TEXTE CITÉ –
____________________

Je crois aussi que la maternité c’est beau, mais ce n’est pas une fin en soi ! La fin en soi du mariage, c’est faire l’expérience de l’Alliance. Ne donnons pas l’impression de limiter le mariage à une relation fonctionnelle. Ce projet de découvrir ensemble une manière propre d’incarner l’Alliance, je crois que les jeunes de notre époque peuvent le recevoir. Également, je me demande si voir dans la femme uniquement une créature subordonnée à son mari, selon les propos de s. Paul, est aujourd’hui recevable et peut correspondre à une expérience accessible. Dans l’expression « homme et femme », il y a à la fois un aspect de différence et de complémentarité et quelque chose de plus profond, comme un projet de séduction et de fusion, visant vraiment à « ne faire plus qu’un ».

Sur ce point, je crois qu’on n’est pas allé jusqu’au bout de la réflexion et qu’il faut rester humble.

Aimer, c’est ne pas posséder. Pour moi, c’est ça le fond de la question. Et je crois qu’il faut partir de ce que disait la première encyclique du Pape : il n’y a pas d’éros sans agapè, il n’y a pas d’agapè sans éros : aimer, c’est vouloir que l’autre vive. Sur cette base, il faut faire attention à ne pas dévaloriser ceux qui ne sont pas mariés ; ou qui n’ont pas d’enfants ; ou qui sont homosexuels. Je crois qu’on a le devoir de les recevoir, de les intégrer. On n’est pas fondés à laisser entendre qu’ils sont en dehors du plan de Dieu au prétexte qu’ils ne vivent pas la relation « homme et femme ».

____________________

TRAVAIL À FAIRE –
1. D'après l'extrait sur le mariage, quelle est la fin en soi du mariage ?
2. Les affirmations suivantes sont-elles conformes à l'extrait sur le mariage ? Répondez par oui ou non et citez les mots du texte qui tranchent.
(a) La maternité n'y est pas présentée comme une fin en soi.
(b) Il peut y avoir de l'éros sans agapè.
(c) Aimer, c'est posséder.
3. Prolongez de quelques phrases l'extrait sur le mariage, à la suite de sa dernière phrase.

LISTE DES ENTRÉES –

____________________

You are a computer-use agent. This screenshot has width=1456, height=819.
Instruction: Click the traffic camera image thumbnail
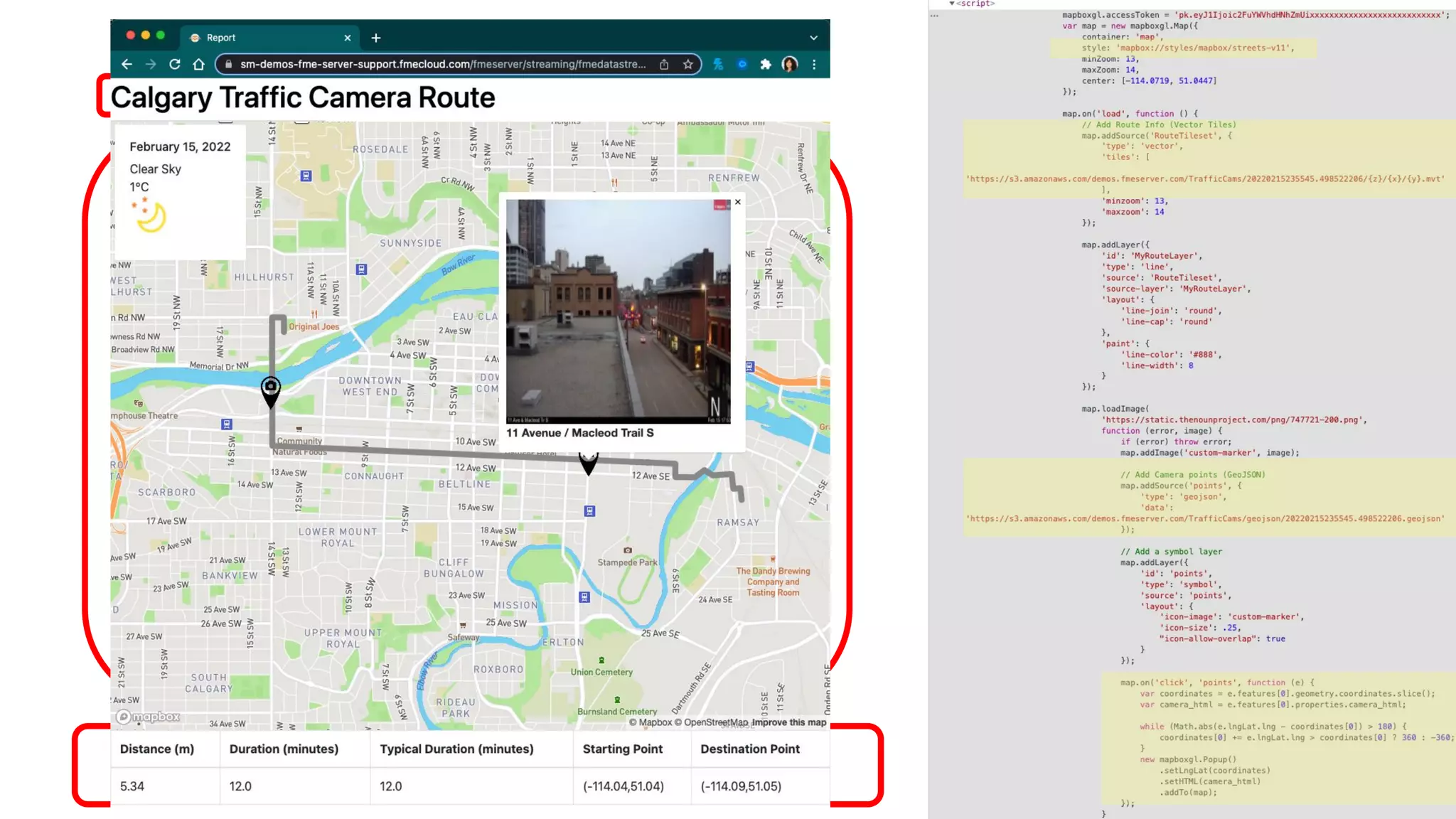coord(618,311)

____________________

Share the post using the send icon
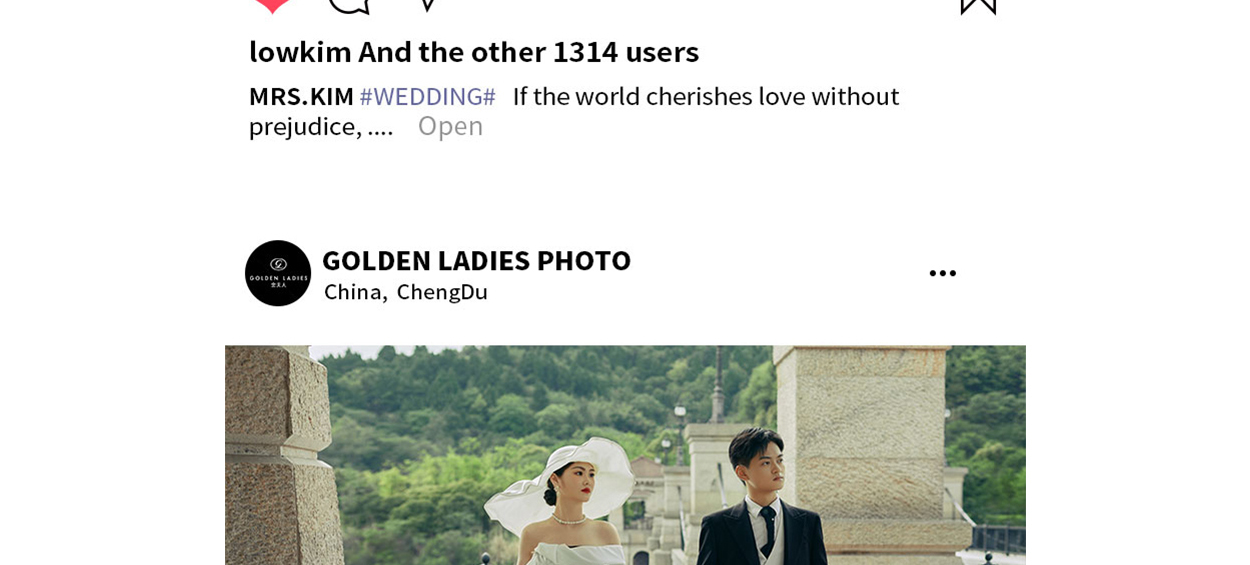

____________________

CORRIGÉ –
1. C'est faire l'expérience de l'Alliance.

2.
(a) Oui : « ce n’est pas une fin en soi ! »
(b) Non : « il n’y a pas d’éros sans agapè »
(c) Non : « Aimer, c’est ne pas posséder. »

3.
Ainsi, je crois qu’il est utile de transmettre ce qui a été parcouru dans ces conférences, mais en en marquant bien les limites et en ne donnant pas l’impression que le message chrétien établit une hiérarchie entre les modalités de l’existence relationnelle.

Nicolas Aumonier : Je suis, évidemment, entièrement d’accord avec tout ce que vient de dire Hervé L’Huillier. Je ne pense pas qu’il considère que revenir aux fondements mêmes de notre réflexion sur le thème de notre année (« Homme et femme Il les créa ») puisse être tenu pour une attitude fondamentaliste, ni que réfléchir consiste à perdre de vue la traduction en décisions pratiques. Il faudra donc qu’il m’explique mieux ce contre quoi son humeur s’est exprimée !…

Je voulais juste ajouter quelque chose en général.
Comme souvent, le passage au politique nous a peut-être manqué cette année, m’étant fait un écho de ce qui avait été dit et fait.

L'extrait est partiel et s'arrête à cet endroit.